E, hoje, a missão de Niède se perpetua e o Parque Nacional Serra da Capivara segue como um dos destinos mais fascinantes e transformadores para viajantes de todo o mundo.
Como planejar sua visita à Serra da Capivara
Explorar o legado de Niède de perto é uma experiência que vai além do turismo convencional. Para chegar ao parque, a cidade base mais indicada é São Raimundo Nonato, no interior do Piauí. Uma boa opção é viajar até Teresina, capital do estado, com a Guanabara, que conecta diversas cidades do Nordeste e outras regiões do país à capital piauiense. De Teresina, é possível seguir viagem até São Raimundo Nonato em ônibus de transporte regional, com saídas regulares e trajeto que dura em média de 8 a 10 horas. As passagens para Teresina podem ser adquiridas pelo site da empresa ou em pontos de venda físicos.

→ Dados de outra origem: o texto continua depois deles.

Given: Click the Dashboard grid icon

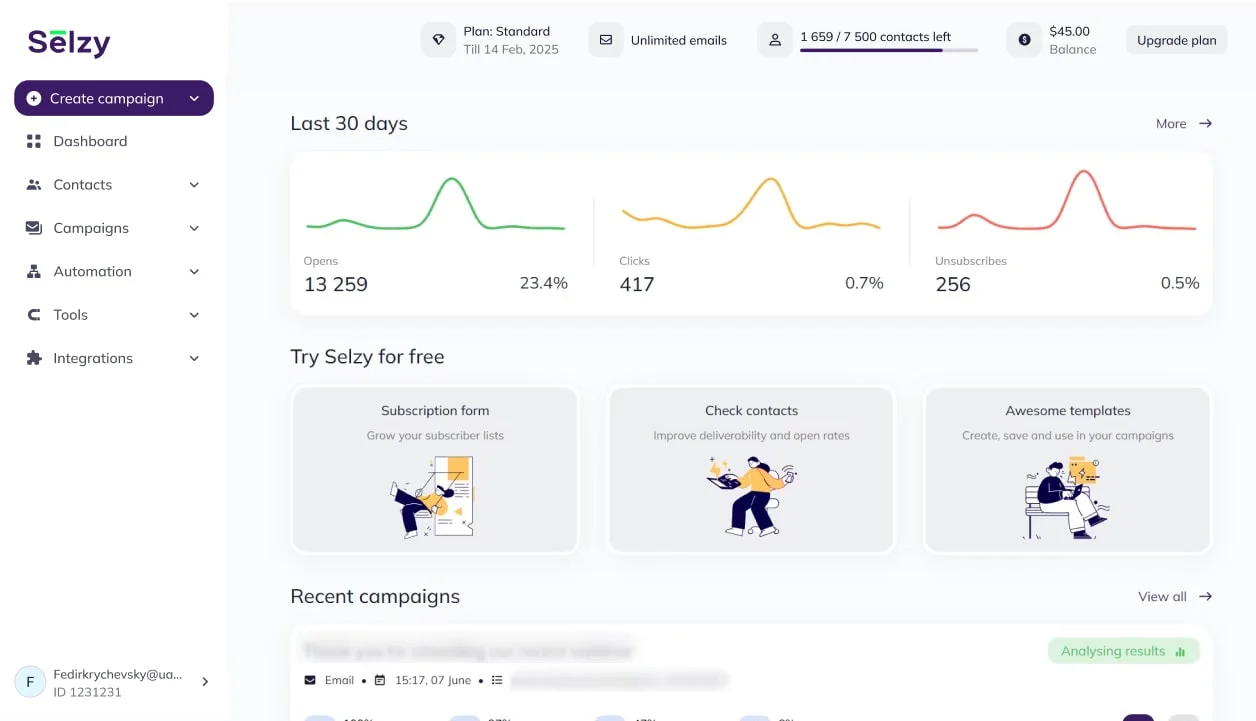Looking at the screenshot, I should tap(34, 141).
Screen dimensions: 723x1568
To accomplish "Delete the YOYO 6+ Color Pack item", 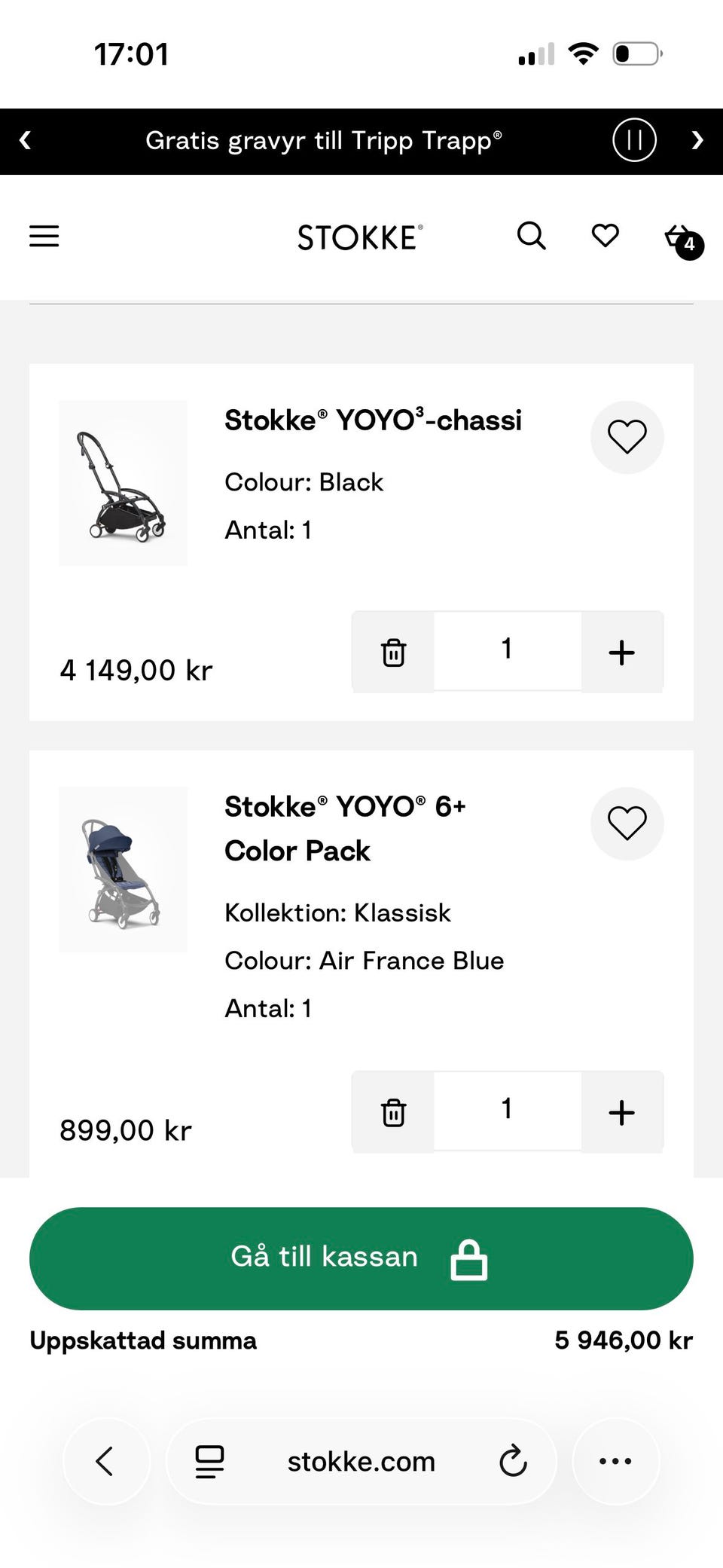I will point(393,1113).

A melhor época para visitar a Serra da Capivara é durante a estação seca, entre maio e setembro. Nesse período, as temperaturas são um pouco mais amenas e o risco de chuvas é menor, o que facilita as caminhadas pelas trilhas e o acesso aos sítios arqueológicos.
Como o parque tem grande extensão e os deslocamentos exigem planejamento, é recomendável contratar um guia credenciado. Além de obrigatório em muitos circuitos, o acompanhamento de um profissional local enriquece a experiência, com informações detalhadas sobre a arqueologia, a fauna, a flora e as histórias por trás das pinturas rupestres.

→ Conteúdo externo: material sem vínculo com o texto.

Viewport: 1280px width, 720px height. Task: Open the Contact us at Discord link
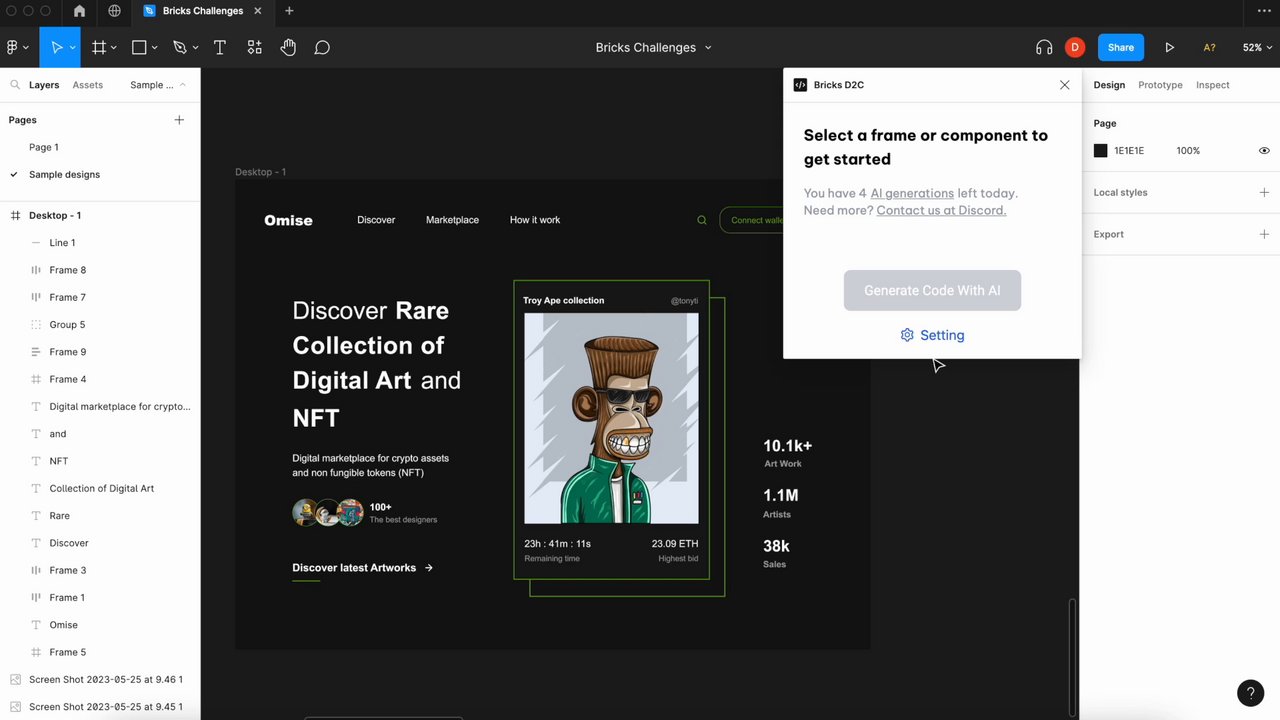941,210
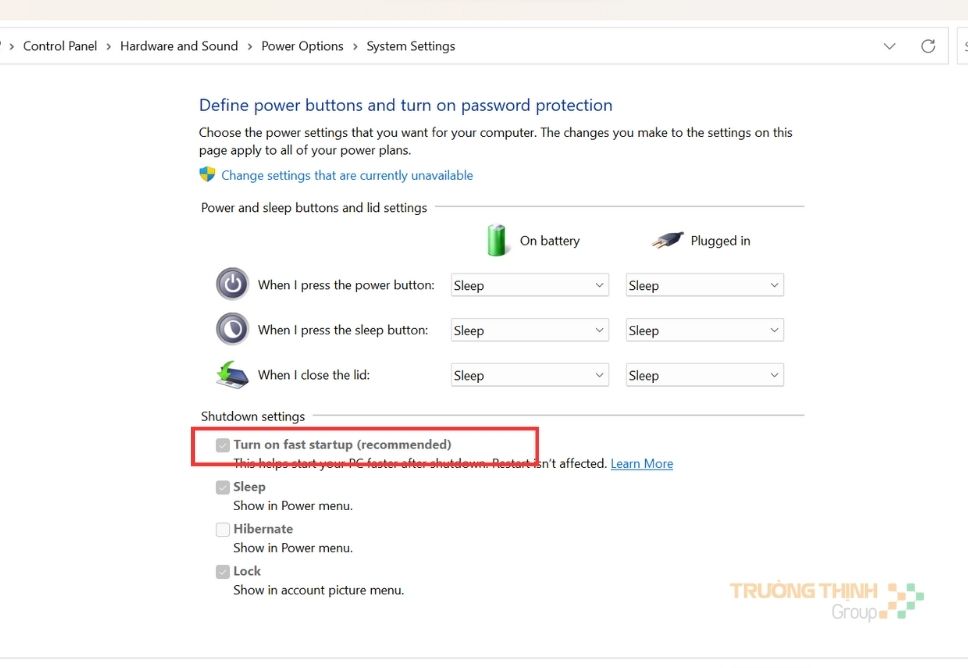This screenshot has width=968, height=668.
Task: Toggle Turn on fast startup checkbox
Action: (x=223, y=445)
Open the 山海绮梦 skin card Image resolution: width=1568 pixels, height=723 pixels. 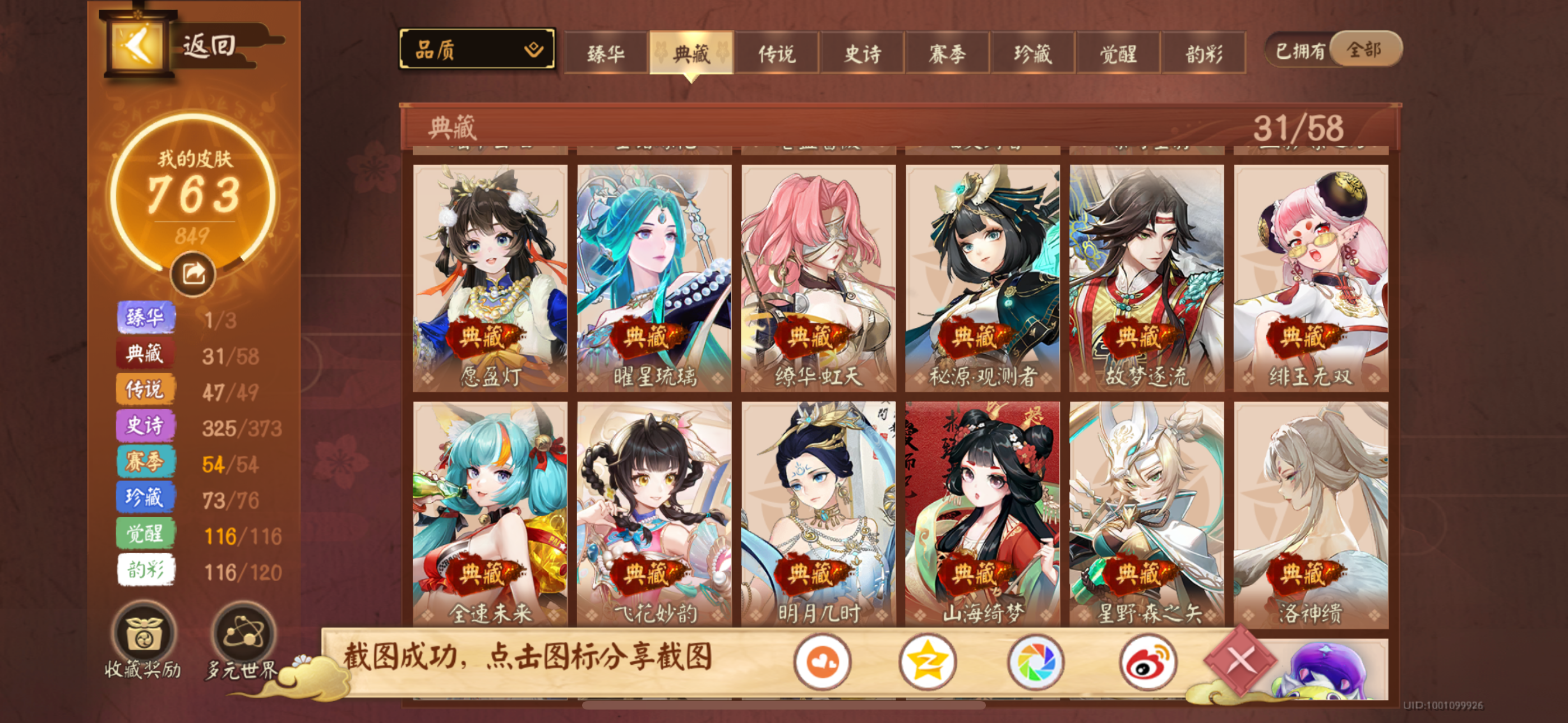tap(983, 515)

Ficou com curiosidade? Acesse o Passeio Virtual na Serra da Capivara
https://geoportal.sgb.gov.br/360serradacapivara/
Para quem se aventura pelas trilhas, a dica é usar roupas leves, mas que ofereçam proteção contra o sol, além de chapéu, protetor solar, calçado adequado e bastante água. Os principais circuitos – como o Baixão da Pedra Furada, o Boqueirão da Pedra Furada e o Circuito do Sitio do Meio – impressionam pela concentração de pinturas pré-históricas e formações geológicas.

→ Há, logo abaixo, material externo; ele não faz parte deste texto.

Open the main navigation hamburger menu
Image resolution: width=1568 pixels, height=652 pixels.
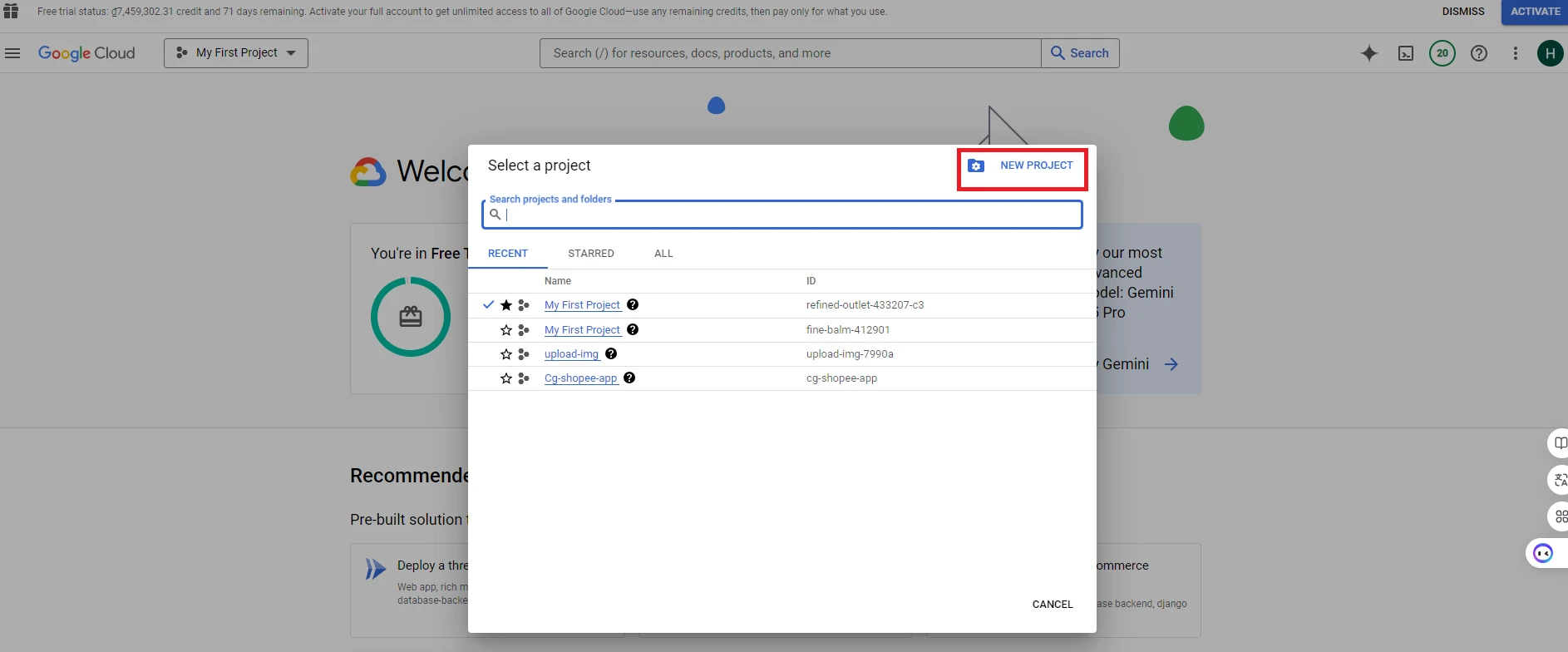(12, 53)
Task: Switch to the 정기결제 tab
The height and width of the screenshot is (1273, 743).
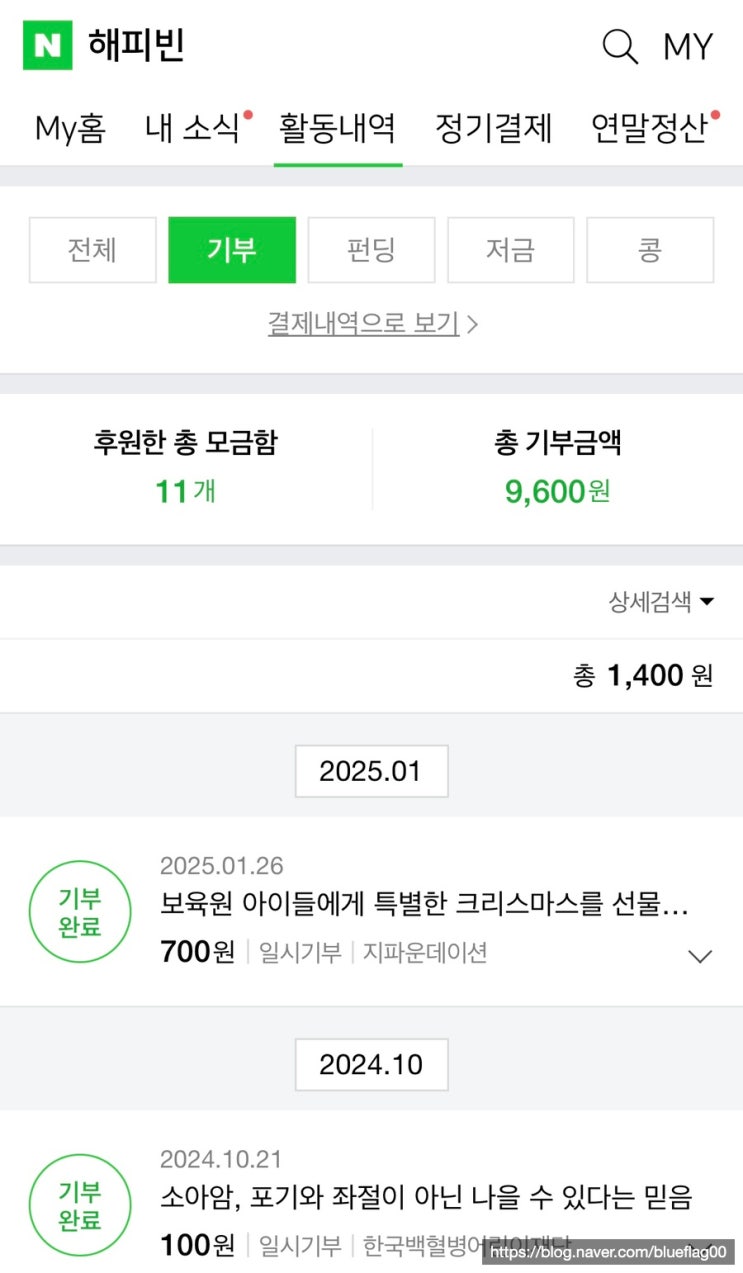Action: (x=494, y=129)
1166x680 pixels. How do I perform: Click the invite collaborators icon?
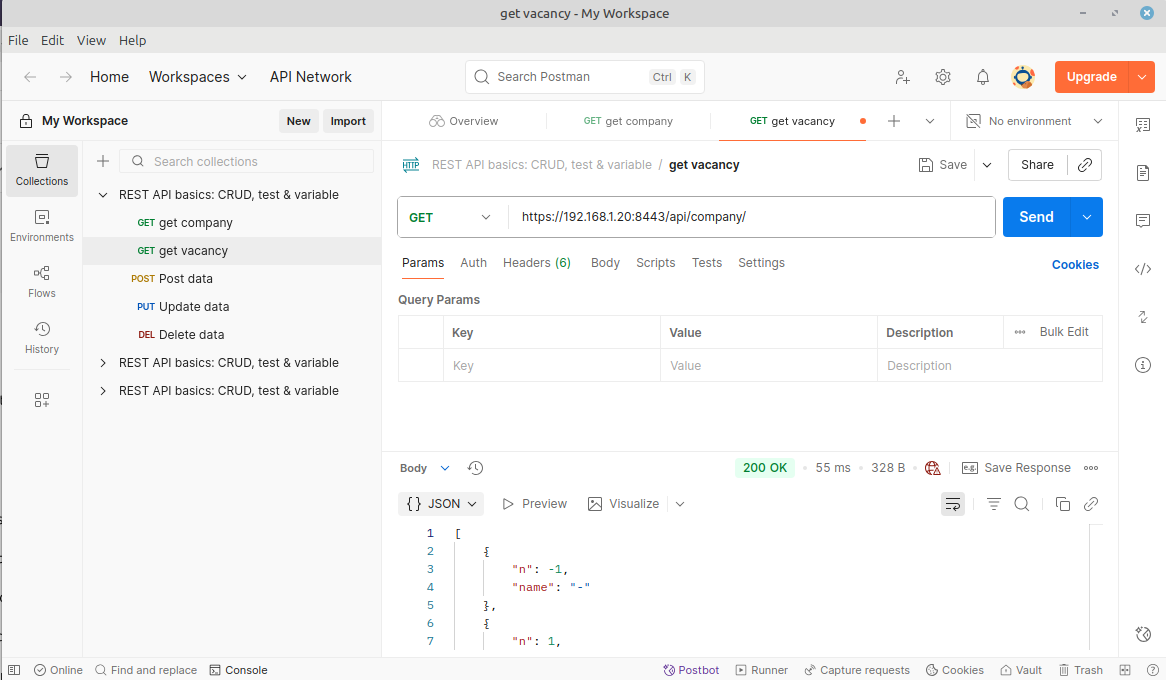[x=902, y=77]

Antes ou depois das visitas ao parque, vale conhecer o Museu do Homem Americano, mantido pela FUMDHAM, e o Museu da Natureza, inaugurado em 2018, que oferece uma leitura interativa sobre a evolução da vida na região.
Ao caminhar entre cânions e paredões de arenito, diante de registros que atravessam milênios, o visitante entende na prática o tamanho do legado de Niède Guidon, essa mulher que mudou a história das Américas a partir do coração do Piauí.